成振清拿着画像一一认人,命成材进来,把画像送到京兆尹府,全国通缉搜查。不过阴谋败露,那边应该不会再出手,但这件事,不能就这么算了,哪怕查上三五年,也要抓到幕后之人。

得到消息之后,成永皓兄弟二人一个从萧府匆忙赶回,一个从顾家回来,见到完好无损的成靖宁,激动得落泪,成永皓更是无形象的搂着成靖宁嚎啕大哭,说着“我还以为把你弄丢了再也找不回”的丧气话。

第56章 风筝

“大哥别哭了, 你哭起来很难看。这次多亏我运气好, 也亏得我聪明才逃脱魔掌。以后不会再发生这样的事了。”成靖宁递了帕子给成永皓擦眼泪, 她不会在同一个地方摔倒两次。一旁的成永安闻言,松开皱紧的眉头, 冲着成靖宁微微一笑。
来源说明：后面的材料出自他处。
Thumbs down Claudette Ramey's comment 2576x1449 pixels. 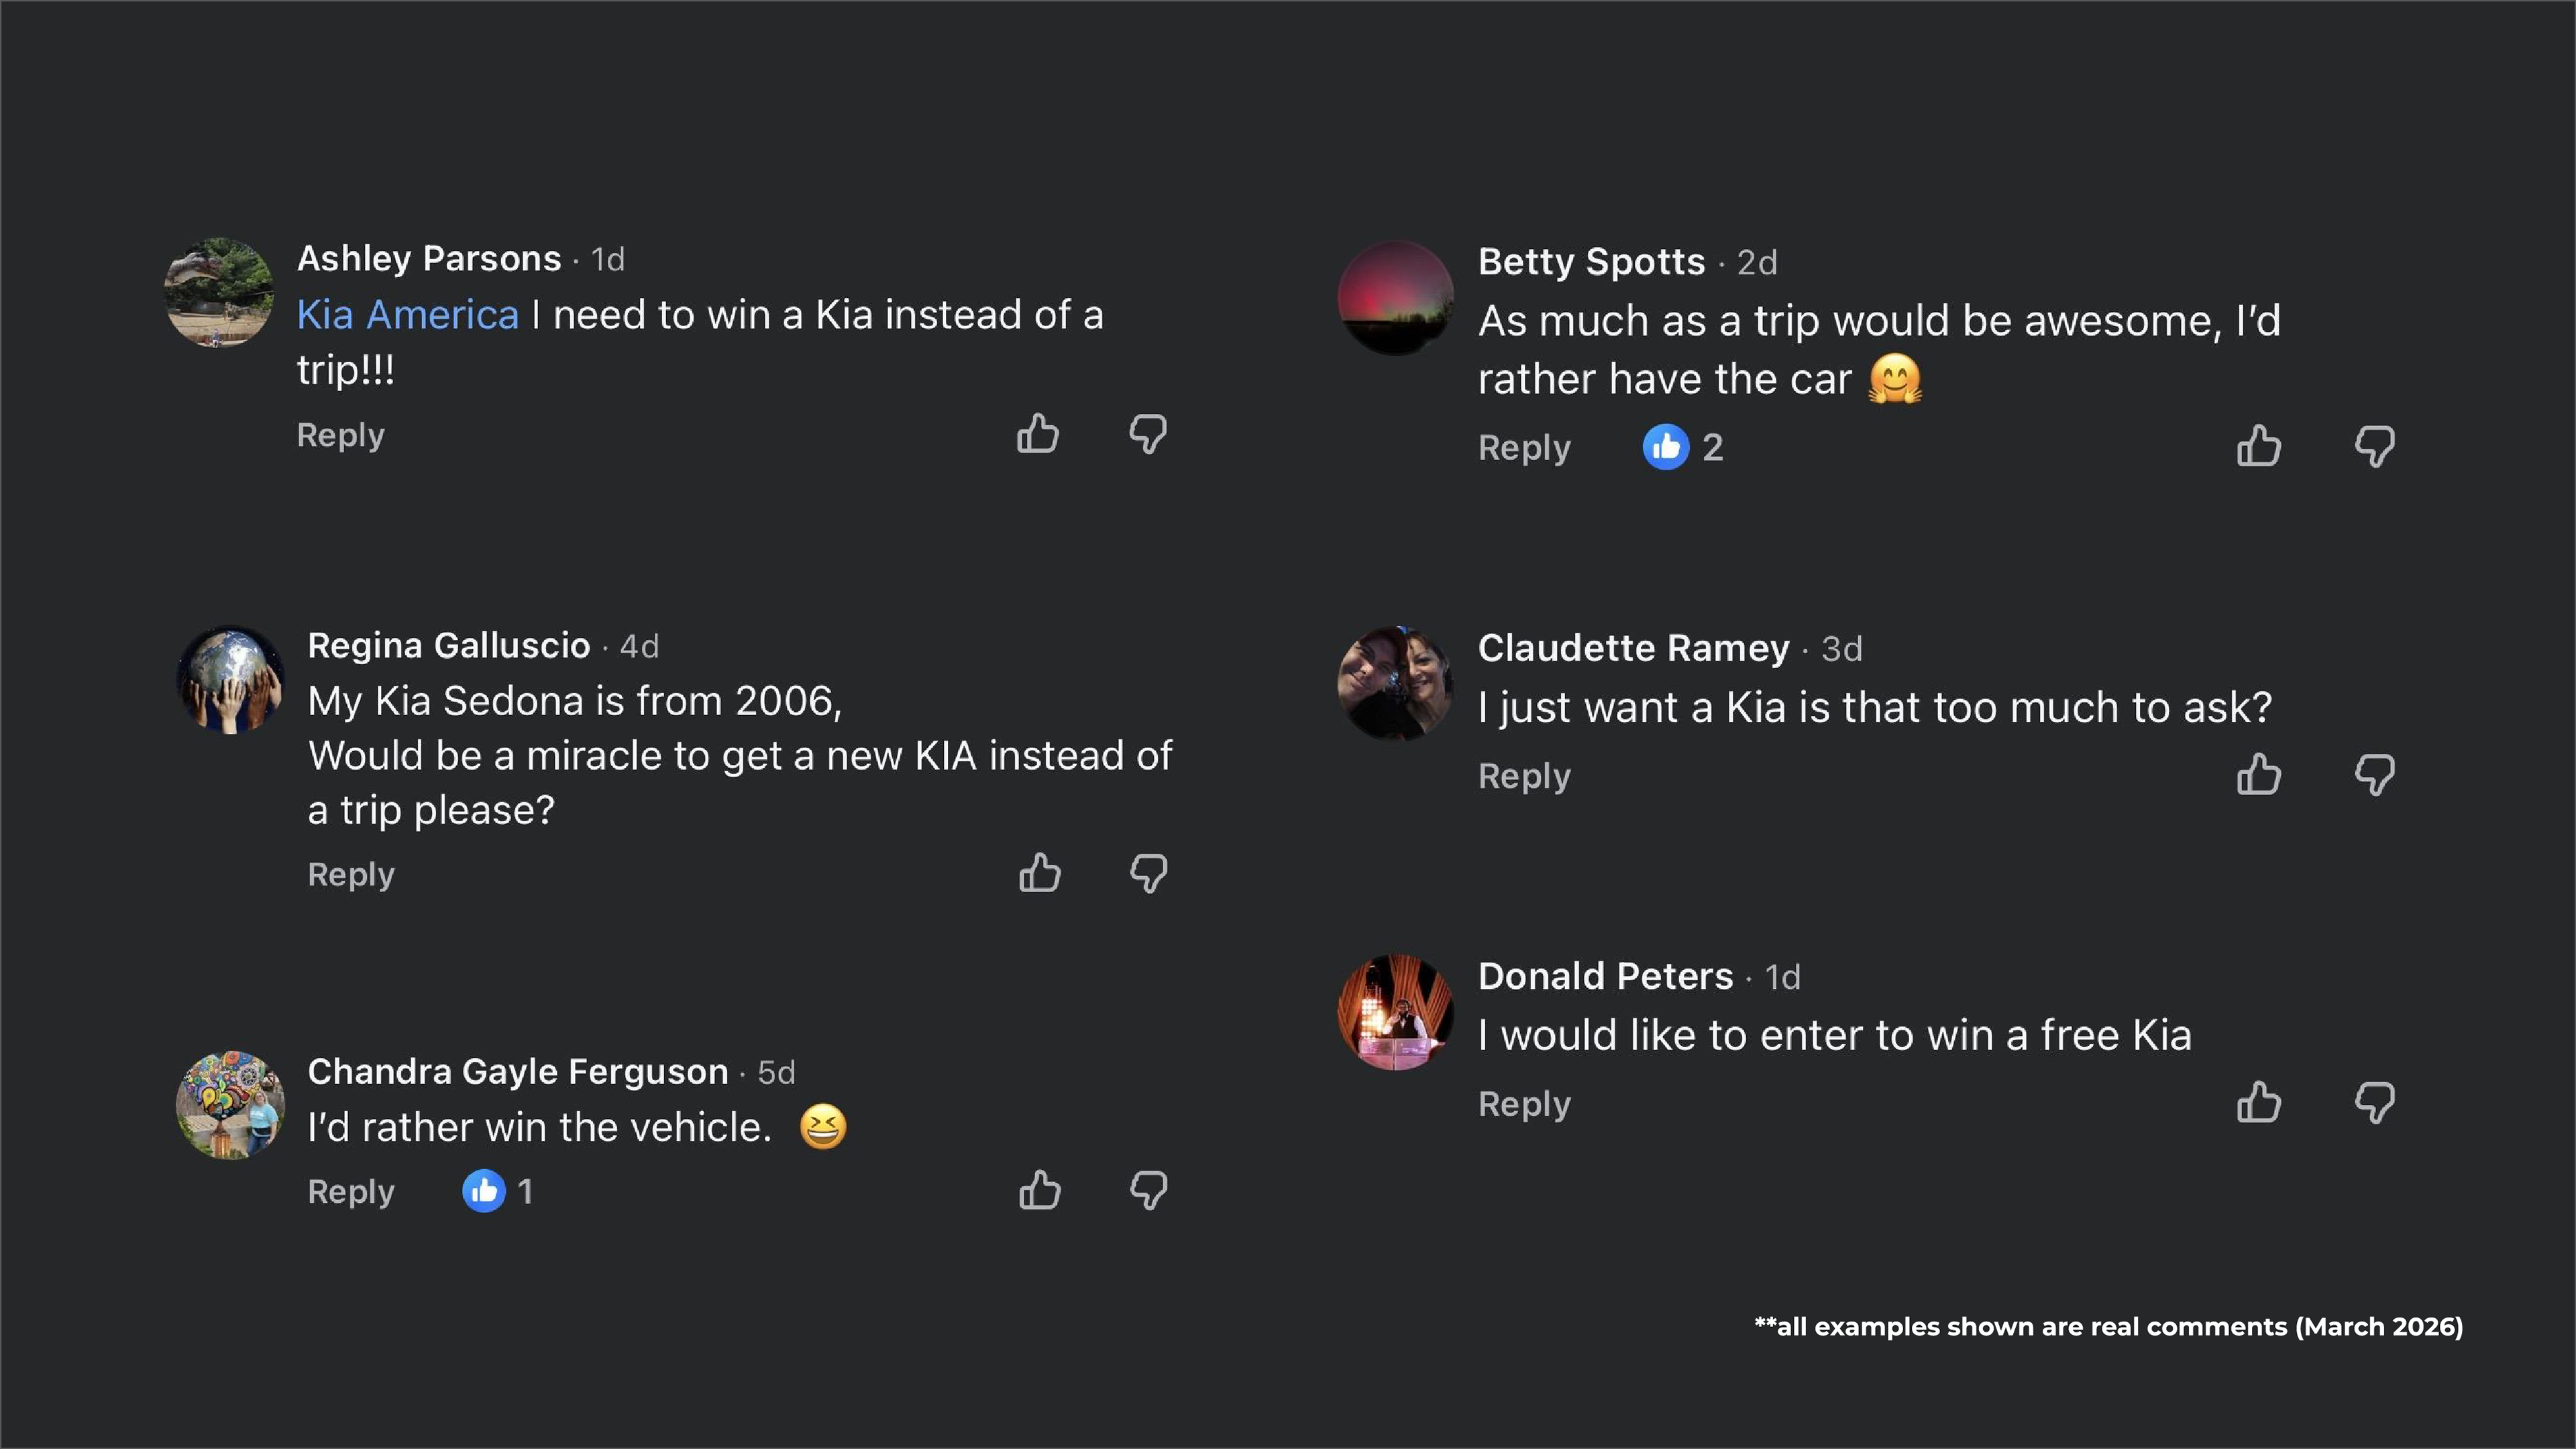click(x=2375, y=774)
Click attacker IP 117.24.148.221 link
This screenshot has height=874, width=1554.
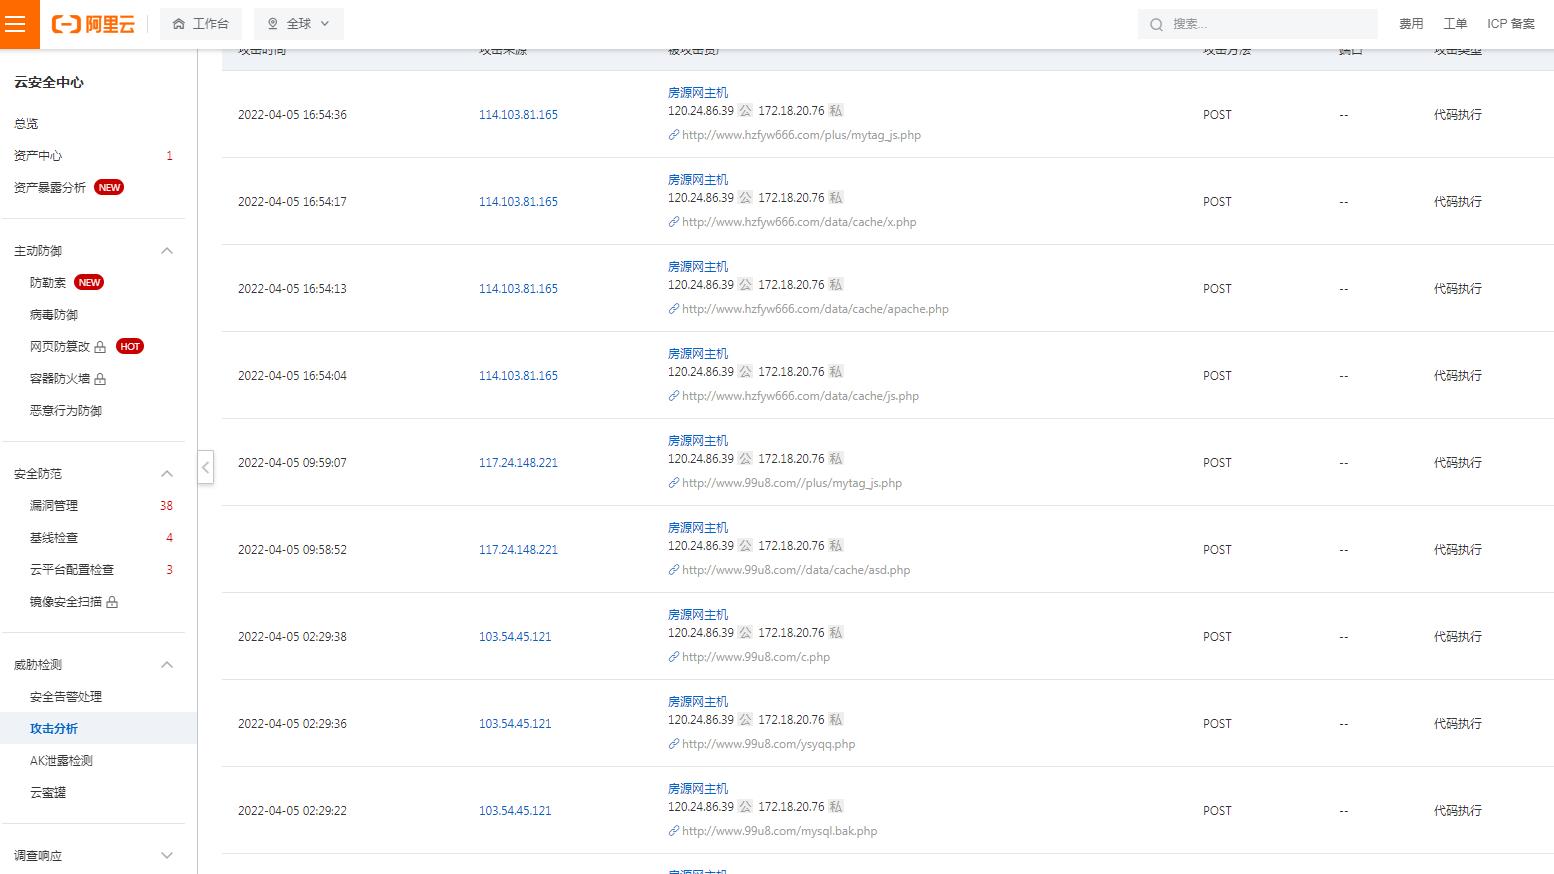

成振清神经依然紧绷, 对两个儿子道:“此事是冲着侯府来的,这次能朝靖宁下手,下次也可能是你们,百密一疏, 你们两个在外边也要小心行事,不可大意。”如果成靖宁没逃脱,真被卖到扬州的烟花之地, 三五年之后再被送回, 不知会掀起怎样的风浪?永宁侯府已是京城数一数二的豪门勋贵,如此这般都敢对府上的人下手,幕后之人可想而知是多么嚣张。

成永皓和成永安,也是一脸严肃:“是,爹。”

“靖宁,你回去歇着, 我和你爹还有事商量。”沈老夫人对成靖宁说,阴谋或阳谋, 还不能过早的让成靖宁参与。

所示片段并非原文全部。